SUPPLIED RECORDS START

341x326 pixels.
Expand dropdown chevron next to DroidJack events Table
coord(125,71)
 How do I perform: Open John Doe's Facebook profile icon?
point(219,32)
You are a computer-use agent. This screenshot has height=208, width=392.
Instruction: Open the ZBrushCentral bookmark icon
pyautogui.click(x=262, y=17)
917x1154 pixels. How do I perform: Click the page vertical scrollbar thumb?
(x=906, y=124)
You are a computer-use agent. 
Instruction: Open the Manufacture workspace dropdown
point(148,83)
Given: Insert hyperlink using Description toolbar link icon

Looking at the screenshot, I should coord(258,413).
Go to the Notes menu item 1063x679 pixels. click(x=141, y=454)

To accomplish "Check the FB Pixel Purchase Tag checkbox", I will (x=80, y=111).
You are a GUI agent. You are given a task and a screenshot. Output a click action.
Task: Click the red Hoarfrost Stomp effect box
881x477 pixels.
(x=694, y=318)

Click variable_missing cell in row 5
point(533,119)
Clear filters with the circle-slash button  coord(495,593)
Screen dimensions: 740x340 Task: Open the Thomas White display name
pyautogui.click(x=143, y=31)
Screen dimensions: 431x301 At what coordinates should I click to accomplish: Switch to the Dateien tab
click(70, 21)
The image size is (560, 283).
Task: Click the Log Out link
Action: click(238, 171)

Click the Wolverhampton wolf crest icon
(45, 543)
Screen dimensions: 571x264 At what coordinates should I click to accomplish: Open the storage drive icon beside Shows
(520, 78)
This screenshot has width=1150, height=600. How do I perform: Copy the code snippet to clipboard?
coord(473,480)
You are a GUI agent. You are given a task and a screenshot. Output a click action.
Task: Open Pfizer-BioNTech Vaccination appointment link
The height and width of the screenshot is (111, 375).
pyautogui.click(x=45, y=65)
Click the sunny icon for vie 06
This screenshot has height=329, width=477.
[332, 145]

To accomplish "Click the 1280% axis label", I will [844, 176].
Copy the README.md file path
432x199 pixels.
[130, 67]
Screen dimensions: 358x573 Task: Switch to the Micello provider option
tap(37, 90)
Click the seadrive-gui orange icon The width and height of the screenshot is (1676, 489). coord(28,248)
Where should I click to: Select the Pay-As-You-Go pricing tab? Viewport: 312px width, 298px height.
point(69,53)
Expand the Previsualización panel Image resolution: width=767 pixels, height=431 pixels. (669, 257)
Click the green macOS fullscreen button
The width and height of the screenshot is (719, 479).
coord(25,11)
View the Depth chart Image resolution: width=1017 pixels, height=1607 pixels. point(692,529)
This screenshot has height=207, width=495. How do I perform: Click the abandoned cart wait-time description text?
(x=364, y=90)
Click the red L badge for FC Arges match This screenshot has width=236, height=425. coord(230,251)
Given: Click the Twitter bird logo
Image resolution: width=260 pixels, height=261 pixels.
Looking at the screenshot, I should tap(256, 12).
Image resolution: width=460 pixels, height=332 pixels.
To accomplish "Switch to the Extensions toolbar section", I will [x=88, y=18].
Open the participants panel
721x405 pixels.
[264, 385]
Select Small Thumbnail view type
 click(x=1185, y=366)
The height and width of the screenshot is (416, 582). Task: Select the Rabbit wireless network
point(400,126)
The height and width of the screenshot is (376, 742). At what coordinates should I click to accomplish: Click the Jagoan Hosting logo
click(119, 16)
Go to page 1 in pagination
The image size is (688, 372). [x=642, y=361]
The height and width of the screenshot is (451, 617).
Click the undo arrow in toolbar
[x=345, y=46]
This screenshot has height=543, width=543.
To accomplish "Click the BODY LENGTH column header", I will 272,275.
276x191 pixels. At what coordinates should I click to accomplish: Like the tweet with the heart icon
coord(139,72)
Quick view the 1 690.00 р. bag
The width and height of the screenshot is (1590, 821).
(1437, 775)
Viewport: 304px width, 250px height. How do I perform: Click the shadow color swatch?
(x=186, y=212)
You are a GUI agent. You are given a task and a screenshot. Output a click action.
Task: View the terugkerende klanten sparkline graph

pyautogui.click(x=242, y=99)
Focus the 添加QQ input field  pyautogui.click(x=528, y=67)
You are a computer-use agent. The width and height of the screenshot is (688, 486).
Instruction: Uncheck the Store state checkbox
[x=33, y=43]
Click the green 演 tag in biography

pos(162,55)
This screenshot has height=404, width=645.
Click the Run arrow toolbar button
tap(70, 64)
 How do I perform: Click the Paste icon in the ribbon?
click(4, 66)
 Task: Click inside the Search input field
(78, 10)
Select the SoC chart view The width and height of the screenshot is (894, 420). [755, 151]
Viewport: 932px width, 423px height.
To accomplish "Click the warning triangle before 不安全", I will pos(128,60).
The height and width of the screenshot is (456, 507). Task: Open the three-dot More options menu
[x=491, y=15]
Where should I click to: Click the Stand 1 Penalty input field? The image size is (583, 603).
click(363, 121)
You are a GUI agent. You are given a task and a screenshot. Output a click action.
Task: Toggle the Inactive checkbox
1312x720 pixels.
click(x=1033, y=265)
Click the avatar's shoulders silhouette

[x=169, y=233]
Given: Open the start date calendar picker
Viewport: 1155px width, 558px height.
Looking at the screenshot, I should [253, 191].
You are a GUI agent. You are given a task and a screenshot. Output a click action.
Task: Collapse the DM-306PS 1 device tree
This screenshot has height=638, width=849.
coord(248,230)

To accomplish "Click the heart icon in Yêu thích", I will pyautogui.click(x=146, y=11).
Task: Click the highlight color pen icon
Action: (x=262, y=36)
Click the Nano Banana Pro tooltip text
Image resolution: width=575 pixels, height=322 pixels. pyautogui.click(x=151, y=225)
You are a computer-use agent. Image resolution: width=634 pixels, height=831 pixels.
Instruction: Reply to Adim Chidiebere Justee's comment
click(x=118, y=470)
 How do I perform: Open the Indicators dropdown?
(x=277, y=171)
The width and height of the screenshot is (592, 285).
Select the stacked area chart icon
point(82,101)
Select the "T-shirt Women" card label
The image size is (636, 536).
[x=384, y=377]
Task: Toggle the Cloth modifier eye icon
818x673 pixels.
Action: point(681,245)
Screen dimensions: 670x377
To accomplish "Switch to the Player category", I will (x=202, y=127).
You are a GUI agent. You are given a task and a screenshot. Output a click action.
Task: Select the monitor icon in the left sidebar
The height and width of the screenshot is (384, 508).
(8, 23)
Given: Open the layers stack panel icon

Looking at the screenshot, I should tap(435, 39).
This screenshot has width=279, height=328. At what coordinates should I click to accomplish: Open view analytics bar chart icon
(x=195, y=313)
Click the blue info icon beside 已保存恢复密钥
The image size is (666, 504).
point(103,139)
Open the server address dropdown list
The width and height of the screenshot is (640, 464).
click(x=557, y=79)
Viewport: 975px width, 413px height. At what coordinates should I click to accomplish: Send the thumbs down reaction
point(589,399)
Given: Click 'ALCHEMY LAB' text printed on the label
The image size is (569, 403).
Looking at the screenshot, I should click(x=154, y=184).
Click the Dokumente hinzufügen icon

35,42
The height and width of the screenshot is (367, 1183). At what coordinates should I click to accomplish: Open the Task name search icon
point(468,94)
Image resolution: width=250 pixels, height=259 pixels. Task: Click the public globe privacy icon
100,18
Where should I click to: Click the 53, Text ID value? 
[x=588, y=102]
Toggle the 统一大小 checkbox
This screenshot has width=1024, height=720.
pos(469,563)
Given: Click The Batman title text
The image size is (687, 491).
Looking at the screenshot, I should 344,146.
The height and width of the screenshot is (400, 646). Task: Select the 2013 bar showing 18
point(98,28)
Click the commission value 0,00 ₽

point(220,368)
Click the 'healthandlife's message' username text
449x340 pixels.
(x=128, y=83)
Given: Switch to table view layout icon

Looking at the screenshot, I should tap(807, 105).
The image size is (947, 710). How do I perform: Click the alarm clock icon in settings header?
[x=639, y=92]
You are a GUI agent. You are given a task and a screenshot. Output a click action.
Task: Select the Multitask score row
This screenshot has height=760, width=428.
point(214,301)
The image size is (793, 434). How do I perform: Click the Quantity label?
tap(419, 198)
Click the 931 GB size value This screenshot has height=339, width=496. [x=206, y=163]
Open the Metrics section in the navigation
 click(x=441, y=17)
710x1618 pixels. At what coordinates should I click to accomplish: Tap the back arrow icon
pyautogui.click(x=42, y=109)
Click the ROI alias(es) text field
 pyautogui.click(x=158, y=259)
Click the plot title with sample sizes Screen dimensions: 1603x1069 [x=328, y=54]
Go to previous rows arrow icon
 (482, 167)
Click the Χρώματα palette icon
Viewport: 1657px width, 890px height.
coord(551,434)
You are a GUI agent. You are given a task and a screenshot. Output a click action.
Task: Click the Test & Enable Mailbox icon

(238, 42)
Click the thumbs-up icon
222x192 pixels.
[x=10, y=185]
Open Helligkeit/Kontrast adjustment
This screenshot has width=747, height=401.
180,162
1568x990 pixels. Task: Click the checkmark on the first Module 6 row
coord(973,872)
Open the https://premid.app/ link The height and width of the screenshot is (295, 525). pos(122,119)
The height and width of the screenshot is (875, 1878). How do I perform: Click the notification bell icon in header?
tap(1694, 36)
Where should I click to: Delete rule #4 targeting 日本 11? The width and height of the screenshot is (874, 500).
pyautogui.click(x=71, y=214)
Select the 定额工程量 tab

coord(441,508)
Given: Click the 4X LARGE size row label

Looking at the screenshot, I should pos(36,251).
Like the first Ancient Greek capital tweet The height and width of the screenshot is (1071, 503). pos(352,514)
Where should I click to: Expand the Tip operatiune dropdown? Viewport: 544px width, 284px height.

SUPPLIED RECORDS END

- PROBLEM: Given the data above, transcribe exactly the lines from the one containing "Image resolution: width=460" down to the one containing "Focus the 添加QQ", and no others.

- ANSWER TO THIS TASK:
Image resolution: width=460 pixels, height=332 pixels.
To accomplish "Switch to the Extensions toolbar section", I will [x=88, y=18].
Open the participants panel
721x405 pixels.
[264, 385]
Select Small Thumbnail view type
 click(x=1185, y=366)
The height and width of the screenshot is (416, 582). Task: Select the Rabbit wireless network
point(400,126)
The height and width of the screenshot is (376, 742). At what coordinates should I click to accomplish: Click the Jagoan Hosting logo
click(119, 16)
Go to page 1 in pagination
The image size is (688, 372). [x=642, y=361]
The height and width of the screenshot is (451, 617).
Click the undo arrow in toolbar
[x=345, y=46]
This screenshot has height=543, width=543.
To accomplish "Click the BODY LENGTH column header", I will 272,275.
276x191 pixels. At what coordinates should I click to accomplish: Like the tweet with the heart icon
coord(139,72)
Quick view the 1 690.00 р. bag
The width and height of the screenshot is (1590, 821).
(1437, 775)
Viewport: 304px width, 250px height. How do I perform: Click the shadow color swatch?
(x=186, y=212)
You are a GUI agent. You are given a task and a screenshot. Output a click action.
Task: View the terugkerende klanten sparkline graph

pyautogui.click(x=242, y=99)
Focus the 添加QQ input field  pyautogui.click(x=528, y=67)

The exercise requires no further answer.